A sign of the times: S.W.A.T. opens with an aerial shot of the Hollywood sign before quickly descending into white-noise chaos. Picking up bad habits from only the worst attention deficit TV commercials and music videos, the prologue is an exhaustive shootout that combines hyperkinetic camcorder footage, blurred-out surveillance camera images and handheld film footage. Like the equally incomprehensible combat film Black Hawk Down, there’s no sense of strategy, narrative direction, or cinematic storytelling amid this rampant disarray. But that’s what makes S.W.A.T.’s opening shot so apt in a way. This is the state of Hollywood pictures nowadays—and S.W.A.T. just happens to be part of Hollywood’s worst summer in recent memory.
What’s more disappointing is that there’s the hint of a fascinating movie buried inside S.W.A.T. I’m not referring to the opening hour of postulating exposition, where L.A.P.D. bad-ass Hondo Harrelson (Samuel L. Jackson) puts together his elite team of cops (typecasting all around: LL Cool J as the requisite comic relief, Michelle Rodriguez as the tough Latina in uniform and Colin Farrell as the brooding naïf). By midpoint, sparks ignite when an arrested drug kingpin (a wonderfully petulant Olivier Martinez) makes an audacious offer to all street gangs, crime syndicates and rogue cops throughout the city of Los Angeles: “I will give $100 million to anyone who gets me out of here.” The montage that follows features gang after gang scratching their chin, thinking about the possibilities a $100 million payday could bring.

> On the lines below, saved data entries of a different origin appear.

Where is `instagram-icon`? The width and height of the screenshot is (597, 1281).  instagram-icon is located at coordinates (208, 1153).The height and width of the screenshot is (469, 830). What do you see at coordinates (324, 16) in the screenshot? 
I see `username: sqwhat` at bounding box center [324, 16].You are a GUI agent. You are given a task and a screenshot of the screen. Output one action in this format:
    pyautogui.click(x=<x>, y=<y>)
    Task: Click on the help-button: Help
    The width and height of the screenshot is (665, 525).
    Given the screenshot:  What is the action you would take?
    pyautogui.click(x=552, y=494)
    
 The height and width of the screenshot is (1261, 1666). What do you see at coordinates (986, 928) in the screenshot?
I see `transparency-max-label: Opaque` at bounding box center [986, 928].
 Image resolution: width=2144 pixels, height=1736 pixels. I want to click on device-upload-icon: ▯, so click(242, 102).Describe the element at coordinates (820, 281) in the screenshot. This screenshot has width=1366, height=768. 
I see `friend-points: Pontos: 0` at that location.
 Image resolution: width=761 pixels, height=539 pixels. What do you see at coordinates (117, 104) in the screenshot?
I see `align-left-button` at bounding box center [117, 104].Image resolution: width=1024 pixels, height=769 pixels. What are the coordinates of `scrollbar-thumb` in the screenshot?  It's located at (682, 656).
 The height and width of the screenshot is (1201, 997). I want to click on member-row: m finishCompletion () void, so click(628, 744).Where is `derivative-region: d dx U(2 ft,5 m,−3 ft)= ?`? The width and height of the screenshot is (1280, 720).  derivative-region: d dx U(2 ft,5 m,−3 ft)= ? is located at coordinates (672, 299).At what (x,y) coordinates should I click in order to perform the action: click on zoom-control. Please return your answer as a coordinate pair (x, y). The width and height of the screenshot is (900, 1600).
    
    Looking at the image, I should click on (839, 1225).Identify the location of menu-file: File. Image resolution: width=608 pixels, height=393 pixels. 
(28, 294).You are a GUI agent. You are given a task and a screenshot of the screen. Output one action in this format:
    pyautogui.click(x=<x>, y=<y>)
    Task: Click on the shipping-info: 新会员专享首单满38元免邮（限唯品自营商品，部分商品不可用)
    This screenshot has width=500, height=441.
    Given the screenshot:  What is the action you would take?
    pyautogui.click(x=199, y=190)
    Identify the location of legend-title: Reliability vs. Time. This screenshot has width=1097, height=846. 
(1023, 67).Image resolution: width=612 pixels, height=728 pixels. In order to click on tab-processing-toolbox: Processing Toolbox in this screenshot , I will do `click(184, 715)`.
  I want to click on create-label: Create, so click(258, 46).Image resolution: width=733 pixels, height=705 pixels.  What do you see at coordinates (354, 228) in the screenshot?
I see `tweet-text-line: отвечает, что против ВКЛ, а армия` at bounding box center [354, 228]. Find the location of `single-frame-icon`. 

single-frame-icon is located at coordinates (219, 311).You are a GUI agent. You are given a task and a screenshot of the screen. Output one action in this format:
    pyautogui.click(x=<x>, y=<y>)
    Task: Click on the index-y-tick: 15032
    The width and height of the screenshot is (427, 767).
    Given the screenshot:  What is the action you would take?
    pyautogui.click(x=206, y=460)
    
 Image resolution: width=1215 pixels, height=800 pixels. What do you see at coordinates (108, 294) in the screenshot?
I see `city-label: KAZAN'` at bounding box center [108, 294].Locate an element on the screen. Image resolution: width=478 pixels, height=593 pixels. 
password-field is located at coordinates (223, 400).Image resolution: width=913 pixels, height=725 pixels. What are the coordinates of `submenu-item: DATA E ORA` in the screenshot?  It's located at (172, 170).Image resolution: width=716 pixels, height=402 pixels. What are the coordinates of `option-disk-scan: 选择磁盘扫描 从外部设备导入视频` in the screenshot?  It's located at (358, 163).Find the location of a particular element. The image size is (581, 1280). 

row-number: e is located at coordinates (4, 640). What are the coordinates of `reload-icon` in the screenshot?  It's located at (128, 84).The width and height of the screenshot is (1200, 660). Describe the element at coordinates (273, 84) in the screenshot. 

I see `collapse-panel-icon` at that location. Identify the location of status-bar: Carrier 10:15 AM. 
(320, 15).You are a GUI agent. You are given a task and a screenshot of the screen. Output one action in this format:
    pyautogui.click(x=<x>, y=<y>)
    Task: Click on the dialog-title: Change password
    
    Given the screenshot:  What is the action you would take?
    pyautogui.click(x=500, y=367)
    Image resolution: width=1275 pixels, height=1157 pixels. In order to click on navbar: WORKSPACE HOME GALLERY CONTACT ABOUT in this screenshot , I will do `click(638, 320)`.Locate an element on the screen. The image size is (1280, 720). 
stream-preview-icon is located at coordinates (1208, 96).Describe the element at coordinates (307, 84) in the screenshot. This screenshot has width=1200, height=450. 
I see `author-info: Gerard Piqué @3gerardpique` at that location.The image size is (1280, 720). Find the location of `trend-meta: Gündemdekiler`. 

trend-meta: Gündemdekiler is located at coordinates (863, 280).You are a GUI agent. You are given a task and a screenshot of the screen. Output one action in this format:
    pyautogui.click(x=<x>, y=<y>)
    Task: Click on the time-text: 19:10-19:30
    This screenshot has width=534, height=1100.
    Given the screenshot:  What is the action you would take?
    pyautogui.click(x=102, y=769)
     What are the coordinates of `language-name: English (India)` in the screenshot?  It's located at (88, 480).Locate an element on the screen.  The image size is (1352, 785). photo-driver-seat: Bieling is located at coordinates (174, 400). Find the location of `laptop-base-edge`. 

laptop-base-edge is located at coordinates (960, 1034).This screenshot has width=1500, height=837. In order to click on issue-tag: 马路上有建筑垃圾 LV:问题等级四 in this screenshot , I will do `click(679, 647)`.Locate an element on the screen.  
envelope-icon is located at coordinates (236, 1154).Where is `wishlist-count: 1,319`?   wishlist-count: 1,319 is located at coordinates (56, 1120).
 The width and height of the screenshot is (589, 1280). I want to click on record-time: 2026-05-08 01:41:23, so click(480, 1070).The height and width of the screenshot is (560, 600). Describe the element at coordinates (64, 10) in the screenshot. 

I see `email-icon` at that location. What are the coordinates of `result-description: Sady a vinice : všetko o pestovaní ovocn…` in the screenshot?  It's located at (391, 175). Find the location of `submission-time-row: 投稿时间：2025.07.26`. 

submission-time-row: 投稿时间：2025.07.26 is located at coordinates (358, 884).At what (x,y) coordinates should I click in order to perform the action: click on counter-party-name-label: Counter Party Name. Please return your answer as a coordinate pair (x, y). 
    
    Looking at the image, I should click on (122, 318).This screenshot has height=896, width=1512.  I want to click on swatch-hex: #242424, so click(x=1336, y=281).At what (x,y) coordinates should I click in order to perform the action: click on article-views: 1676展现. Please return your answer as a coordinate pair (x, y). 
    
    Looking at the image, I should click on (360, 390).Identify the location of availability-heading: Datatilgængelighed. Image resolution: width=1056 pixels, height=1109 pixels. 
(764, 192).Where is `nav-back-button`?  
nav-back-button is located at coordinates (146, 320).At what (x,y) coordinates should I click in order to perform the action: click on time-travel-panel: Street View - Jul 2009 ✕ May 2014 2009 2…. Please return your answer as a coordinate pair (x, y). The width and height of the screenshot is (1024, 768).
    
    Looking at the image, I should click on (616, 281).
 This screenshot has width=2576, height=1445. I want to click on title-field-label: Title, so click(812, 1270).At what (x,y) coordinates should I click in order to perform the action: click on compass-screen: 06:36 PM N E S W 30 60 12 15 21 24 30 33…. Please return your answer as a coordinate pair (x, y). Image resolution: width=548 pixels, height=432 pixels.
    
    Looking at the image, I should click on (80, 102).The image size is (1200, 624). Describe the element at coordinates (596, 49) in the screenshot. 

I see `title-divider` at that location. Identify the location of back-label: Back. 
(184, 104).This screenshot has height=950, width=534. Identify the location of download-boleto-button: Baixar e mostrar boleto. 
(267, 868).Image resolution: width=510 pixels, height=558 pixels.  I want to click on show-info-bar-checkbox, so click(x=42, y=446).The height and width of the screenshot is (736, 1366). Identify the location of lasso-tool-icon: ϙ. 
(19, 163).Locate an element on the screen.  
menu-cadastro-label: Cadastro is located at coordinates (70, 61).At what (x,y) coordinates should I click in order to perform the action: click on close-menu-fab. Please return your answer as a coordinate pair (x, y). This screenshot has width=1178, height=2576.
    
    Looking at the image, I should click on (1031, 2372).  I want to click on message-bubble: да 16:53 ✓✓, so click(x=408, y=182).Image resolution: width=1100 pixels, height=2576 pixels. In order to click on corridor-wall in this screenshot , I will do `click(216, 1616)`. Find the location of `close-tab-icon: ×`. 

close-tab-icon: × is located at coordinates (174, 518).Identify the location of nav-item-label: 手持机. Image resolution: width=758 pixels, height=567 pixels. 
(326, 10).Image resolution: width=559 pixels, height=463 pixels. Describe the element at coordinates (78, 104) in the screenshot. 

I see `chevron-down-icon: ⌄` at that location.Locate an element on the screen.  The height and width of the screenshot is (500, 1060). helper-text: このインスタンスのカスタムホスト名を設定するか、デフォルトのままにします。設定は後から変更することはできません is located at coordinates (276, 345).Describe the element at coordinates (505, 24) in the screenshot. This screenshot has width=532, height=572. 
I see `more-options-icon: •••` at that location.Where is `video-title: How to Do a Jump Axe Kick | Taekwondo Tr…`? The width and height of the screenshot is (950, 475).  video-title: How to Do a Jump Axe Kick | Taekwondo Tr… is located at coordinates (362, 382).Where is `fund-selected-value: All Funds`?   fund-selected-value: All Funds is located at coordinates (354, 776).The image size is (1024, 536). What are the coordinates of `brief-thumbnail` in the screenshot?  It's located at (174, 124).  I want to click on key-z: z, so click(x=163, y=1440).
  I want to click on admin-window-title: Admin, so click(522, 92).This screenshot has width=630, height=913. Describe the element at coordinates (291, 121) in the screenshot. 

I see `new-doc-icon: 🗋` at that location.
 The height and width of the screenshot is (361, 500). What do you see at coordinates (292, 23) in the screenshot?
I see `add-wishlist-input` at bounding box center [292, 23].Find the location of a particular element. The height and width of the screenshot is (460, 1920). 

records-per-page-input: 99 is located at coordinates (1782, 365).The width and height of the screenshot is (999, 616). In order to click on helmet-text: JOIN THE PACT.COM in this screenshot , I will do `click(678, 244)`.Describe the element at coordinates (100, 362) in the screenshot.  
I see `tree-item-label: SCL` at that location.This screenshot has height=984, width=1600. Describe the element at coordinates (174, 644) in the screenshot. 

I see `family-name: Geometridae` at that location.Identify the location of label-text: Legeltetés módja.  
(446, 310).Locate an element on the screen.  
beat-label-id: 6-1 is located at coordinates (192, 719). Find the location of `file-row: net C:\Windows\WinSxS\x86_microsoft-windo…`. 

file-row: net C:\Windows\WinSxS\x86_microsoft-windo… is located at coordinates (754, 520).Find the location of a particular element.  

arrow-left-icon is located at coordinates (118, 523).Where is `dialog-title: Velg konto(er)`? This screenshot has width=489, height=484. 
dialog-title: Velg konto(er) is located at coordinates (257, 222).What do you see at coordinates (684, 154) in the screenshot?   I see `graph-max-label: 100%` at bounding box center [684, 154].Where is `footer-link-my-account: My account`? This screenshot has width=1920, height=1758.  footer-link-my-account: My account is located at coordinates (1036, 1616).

Think of a citywide version of John Carpenter’s B-movie gem Assault on Precinct 13 and you’ve just imagined a better movie than S.W.A.T. As soon as they imply an urban city about to fall into riot because of self-motivated greed, the narrative thread is dropped and it turns into a small potatoes chase movie between the good S.W.A.T. team and a singular, and easily dispensable, band of rogue agents who betray them. There’s no narrative kick, and that combined with the lack of basic cinematic storytelling skills (the film’s action scenes are reduced via a series of blip-blip commercial sound bites) make S.W.A.T. a real headache. Don’t settle for less, and rent Carpenter’s urban gang warfare pics Assault on Precinct 13 and Escape From New York instead. There’s a greater thrill in hearing Carpenter’s antihero Snake Plissken say the still current line, “I don’t give a fuck about your war—or your president,” than anything in the whole of S.W.A.T.